Stress Degradation Studies and Kinetic Determinations of Duloxetine Enteric-Coated Pellets by HPLC

摘要

A stability-indicating HPLC assay method was developed for the quantitative determination of duloxetine (DLX) in a pharmaceutical dosage form in the presence of its degradation products, and kinetic determinations were evaluated in acid conditions and UV-C radiation exposure. Chromatographic separation was achieved by use of an ACE (R) C18 column (250 x 4.0 mm id, 5 mu m particle size). The mobile phase was prepared by mixing aqueous 50 mM potassium phosphate buffer (pH 6.0 containing 0.3% triethylamine) and acetonitrile (60 + 40, v/v). DLX was rapidly degraded in an acid medium and in the presence of hydrogen peroxide and UV-C radiation; it was more stable in alkaline medium.
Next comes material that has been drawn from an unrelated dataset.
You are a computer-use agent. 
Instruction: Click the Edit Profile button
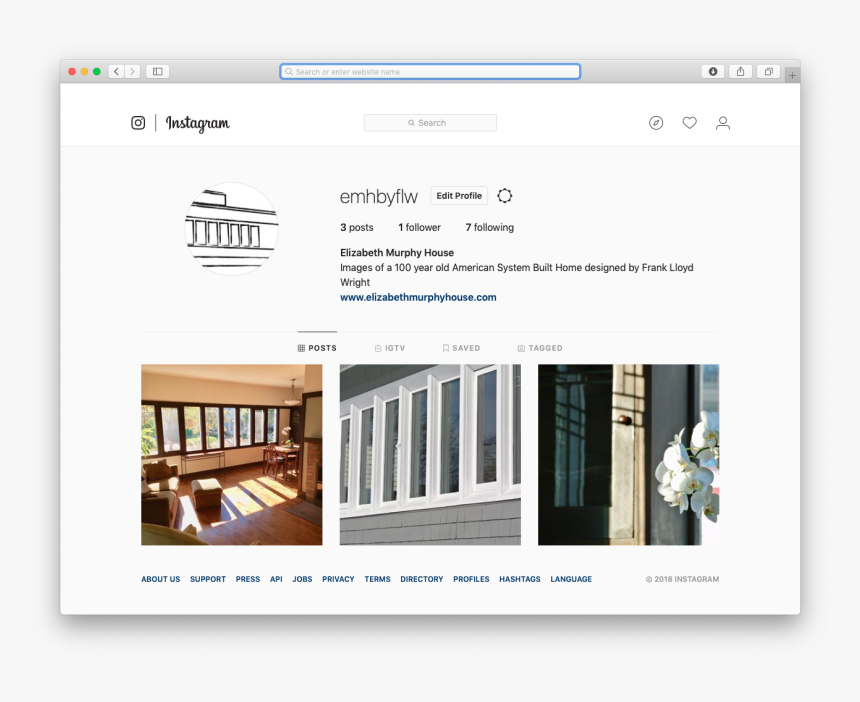[459, 196]
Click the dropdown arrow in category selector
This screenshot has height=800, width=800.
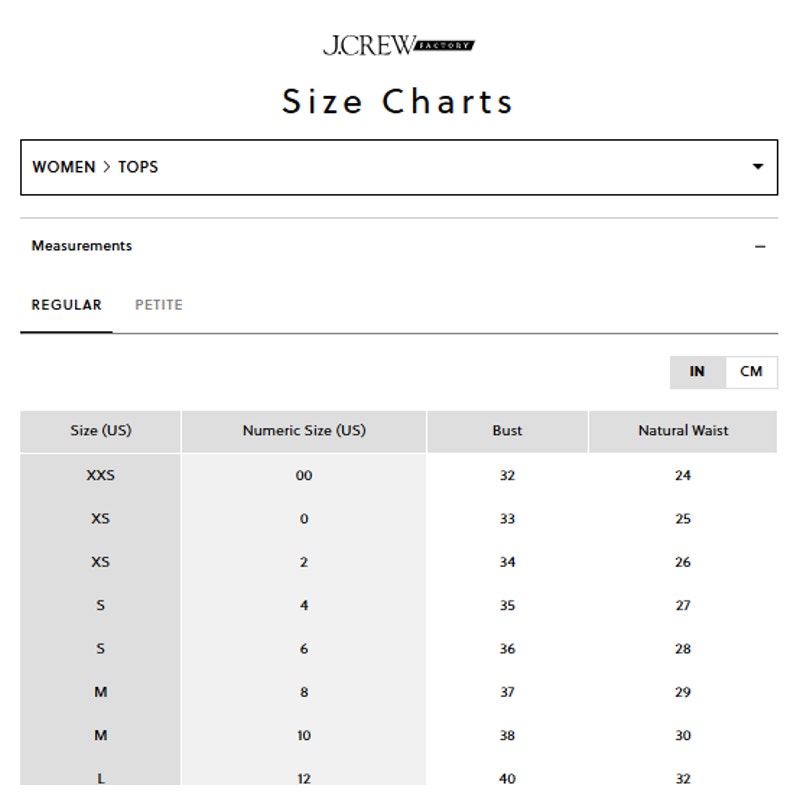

The described method was linear over a range of 4.0-14.0 mu g/mL for determination of DLX (r = 0.9998). The precision was demonstrated by the RSD of intraday (0.79-1.07%) and interday (0.85%) studies. The mean recovery was found to be 100.56%. The acid degradation of DLX in 0.1 M HCl solution showed an apparent zero-order kinetics (k = 0.177 mu g/mL/min), and the photodegradation demonstrated an apparent first-order kinetics (k = 0.082 mu g/mUmin). The developed method was found to be simple, specific, robust, linear, precise, and accurate for the determination of DLX in enteric-coated pellets.